There’s light at the end of the tunnel. That’s the news flash. By now you probably know that the City has published the Tentative Assessment Roll for fiscal 2011 which raises the property tax valuation for lots of buildings. But even (or maybe especially) the way this sui generis system works, what goes up must come down.  Here’s what I mean.

 Right about now, you’re probably asking: how can my assessed property value be going up when my apartment has gone down in value 20%? It’s a good question.  I’d be asking it myself – except I already have.

 I know it’s counterintuitive, but here’s what you have to understand.  The value of your co-op or condo has nothing to do with how much you pay in real estate tax. The price of your two bedroom could go up, down, or sideways. I’m sure it matters to you, but not to the tax man. You have to throw logic out the window to figure out the system.

According to the FY11 Assessment Roll, overall assessed values for co-ops and condos throughout the City increased about 5%. If you dig deeper, you’ll see the numbers are all over the lot (which, of course. is why there are averages). My building’s assessed value went down — by quite a lot. (Hallelujah!)
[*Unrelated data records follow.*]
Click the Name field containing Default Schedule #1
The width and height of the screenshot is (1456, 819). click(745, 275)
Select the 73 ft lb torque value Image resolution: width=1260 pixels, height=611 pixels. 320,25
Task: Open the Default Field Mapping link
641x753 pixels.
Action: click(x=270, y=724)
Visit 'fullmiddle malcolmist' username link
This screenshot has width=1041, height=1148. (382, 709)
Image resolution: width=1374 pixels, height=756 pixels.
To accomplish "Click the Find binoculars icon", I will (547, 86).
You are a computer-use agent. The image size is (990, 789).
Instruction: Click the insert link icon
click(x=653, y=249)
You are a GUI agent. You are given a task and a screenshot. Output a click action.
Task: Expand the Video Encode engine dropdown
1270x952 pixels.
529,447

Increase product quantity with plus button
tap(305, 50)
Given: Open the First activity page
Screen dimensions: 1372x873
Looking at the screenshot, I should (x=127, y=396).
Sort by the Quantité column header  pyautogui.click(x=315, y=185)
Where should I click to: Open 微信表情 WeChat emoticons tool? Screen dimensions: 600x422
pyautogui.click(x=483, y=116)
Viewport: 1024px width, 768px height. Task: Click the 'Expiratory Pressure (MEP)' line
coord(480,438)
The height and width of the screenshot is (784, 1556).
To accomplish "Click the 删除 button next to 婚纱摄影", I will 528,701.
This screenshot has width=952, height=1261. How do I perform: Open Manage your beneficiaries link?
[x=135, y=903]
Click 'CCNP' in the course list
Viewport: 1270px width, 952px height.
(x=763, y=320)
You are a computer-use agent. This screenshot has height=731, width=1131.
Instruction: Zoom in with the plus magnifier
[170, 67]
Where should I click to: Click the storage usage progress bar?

 Anyway that’s only the beginning of the story because the tax you pay isn’t even based on the assessed values that have just rolled off the presses for FY11, but on what’s called a transitional value, that takes into account values over the past five years.

But I digress.  The reason your real estate tax value can go up, even as the price of your apartment is going down, is that assessed values are based on RENTS. In theory, co-ops and condos are valued as if they were rental properties by determining their rental income and then projecting a rate of return.  That’s ridiculous, you’re probably saying, but in this market rents have gone down so my building’s assessment still should have gone down along with them.

Would that it were so simple, only it’s not.  Yes, market-rate rents have gone down, but stabilized rents have gone UP (they always do).  So, in theory, if you live in an established building with no remaining stabilized tenants, only market-rate rents are relevant and logically the assessed value would go down.  And if you live in a more recently converted building, the higher the number of stabilized tenants the greater the impact their rent hikes would have on the assessed value.

Still with me? – cause it gets more complicated.  The rental data used by the City Fathers to calculate property values for FY11 is from calendar 2008 – before the real brunt of the crash was felt, which could help explain why assessed values went up even in established co-ops and condos that are 100% owner occupied, where only declining market rate rents should be relevant.

But that’s not the end of the illogic. Not only is the data used potentially stale, but it is different for each building.  Rather than use a broad-based sample that is city or even borough-wide, the powers that be pluck a few supposed comparables from an unknown universe for each building.

The result is a hodgepodge that makes it impossible to predict property assessments with any certainty, which wreaks havoc in building boardrooms at budget time, and gives owners agita.

That is the long answer to the short question why your assessed property value went up even though the price of your apartment went down.

But as you’ve probably figured out, there’s a lag time built into the system because property values for FY2011 are based on calendar 2008 rents. This means, all things being equal, that assessed values should start coming down as post-crash rental data finds its way into the City’s computers. I know it’s too early to break out the champagne, but relief may be on the not-too-distant way.